Associations between VDR polymorphisms and OA

Materials and methods Literature search The keywords OA, osteoarthritis, VDR, vitamin D and polymorphism were used as searching terms for electronic databases including PubMed, Medline, Embase, the Cochrane Central Register of Controlled Trials (CENTRAL), Web of Science and the China National Knowledge Infrastructure database (CNKI). The search was done restricted to to English- and Chinese-language publications. The resultant literature was retrieved and the references were checked for other relevant publications. Only studies fully published up to March 2013 were included. When the literature contained duplicate publications, the most recent study was chosen.

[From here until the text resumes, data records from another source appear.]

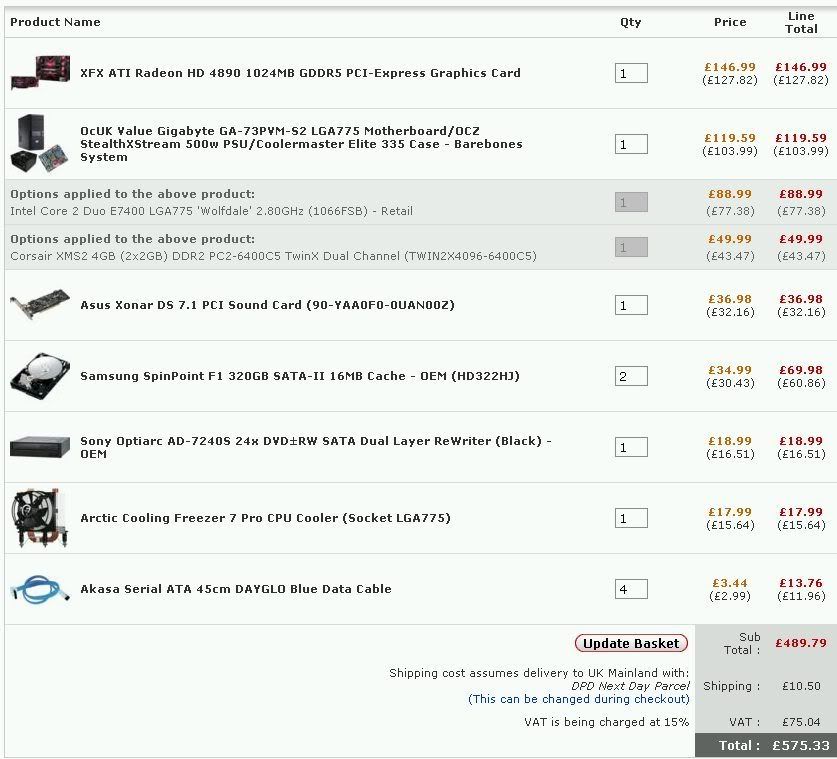Click the XFX Radeon HD 4890 graphics card thumbnail
The height and width of the screenshot is (759, 837).
[x=40, y=73]
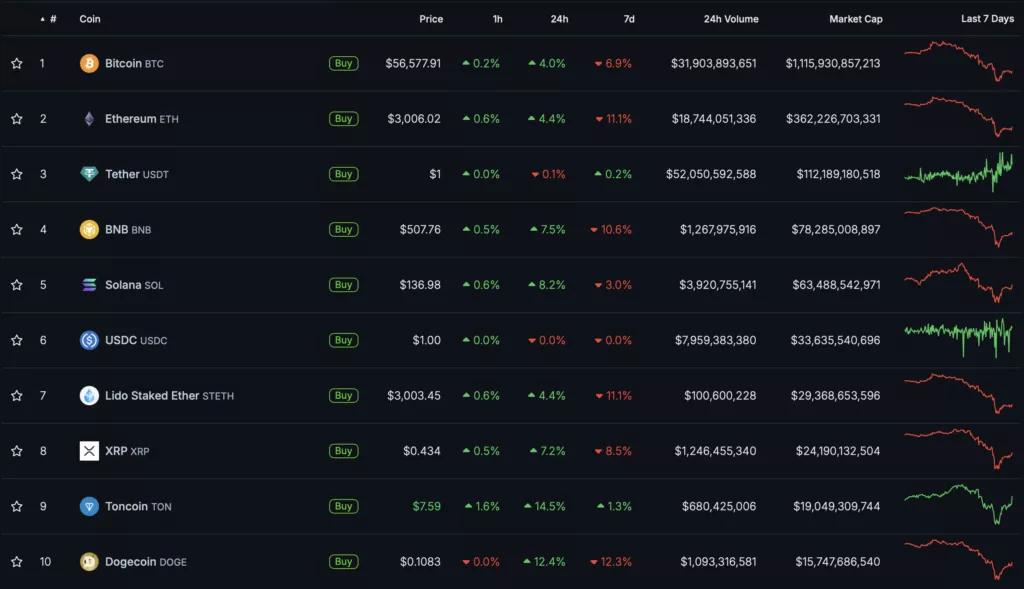Click the Toncoin logo icon
This screenshot has width=1024, height=589.
[x=89, y=506]
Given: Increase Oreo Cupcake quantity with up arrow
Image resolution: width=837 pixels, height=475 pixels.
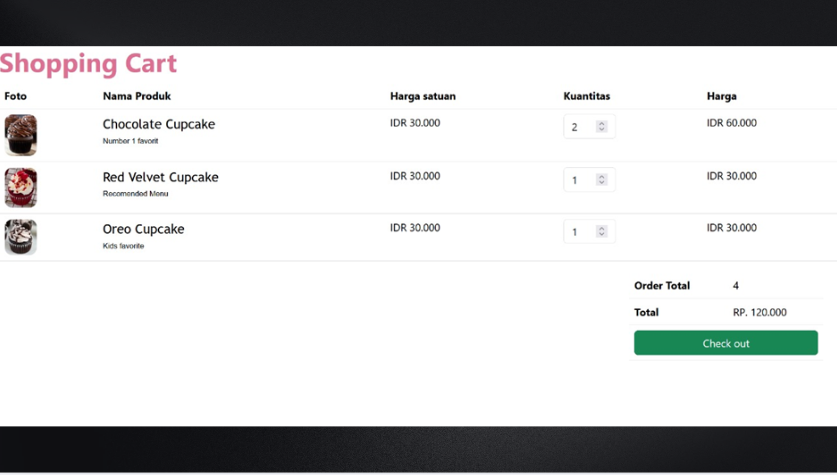Looking at the screenshot, I should point(602,229).
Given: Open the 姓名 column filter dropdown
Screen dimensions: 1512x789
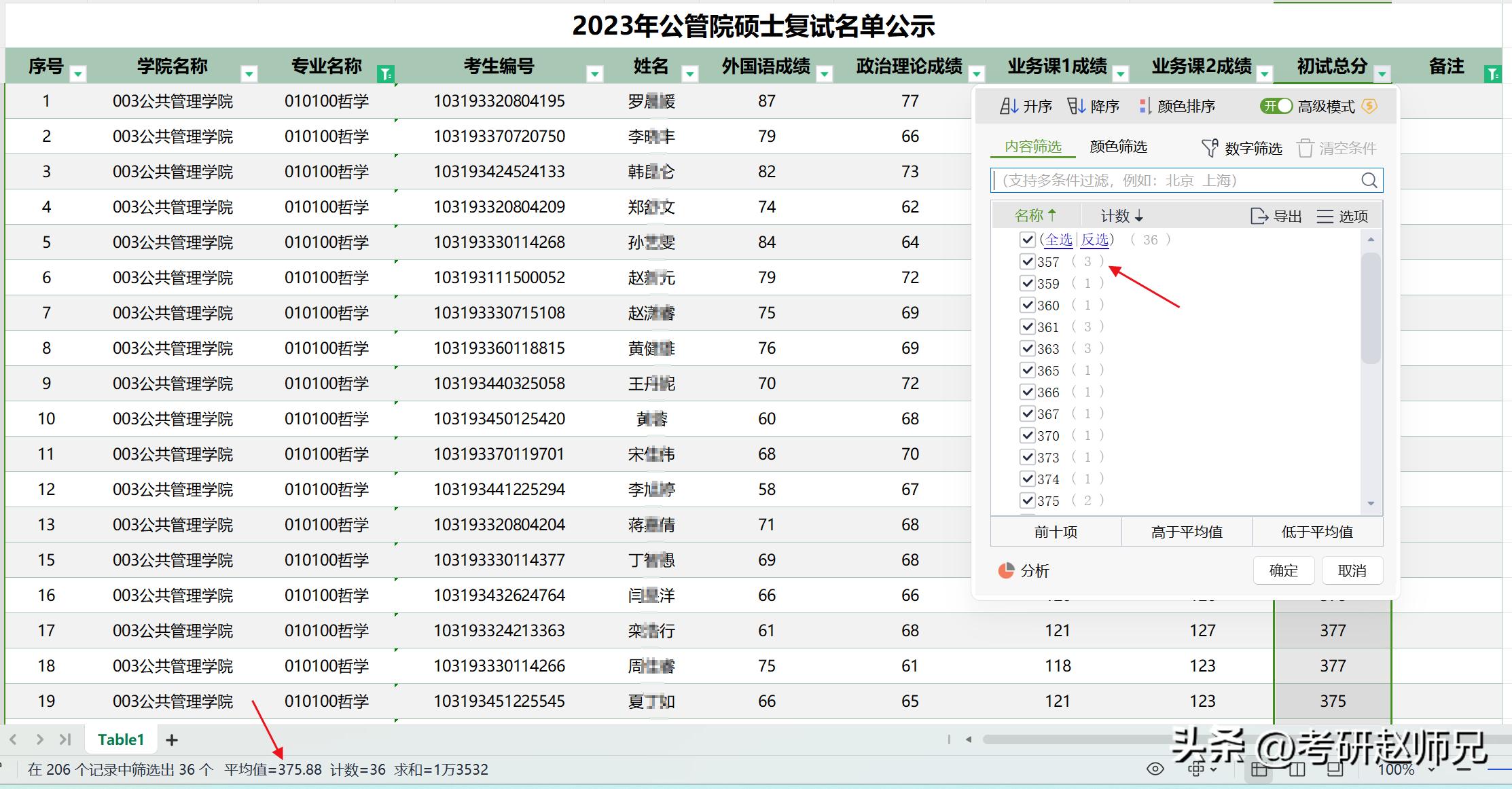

Study selection Two reviewers independently assessed the studies using pre-designed criteria. The inclusion criteria were (i) patients with OA diagnosed using ACR clinical OA criteria, imaging (e.g. Schneiderman or Kellgren–Lawrence grade system) or total joint replacement due to primary OA; (ii) studies investigating the association between the VDR gene polymorphism and OA; (iii) a case–control, cohort or cross-sectional design providing sufficient data to calculate an odds ratio (OR) and corresponding 95% CI;. (iv) the frequency of alleles or genotype distribution was available and (v) the genotype distribution of the control population met the Hardy–Weinberg equilibrium (HWE) model. Interim analyses, studies with overlapping populations and comparative analyses of laboratory methods were excluded.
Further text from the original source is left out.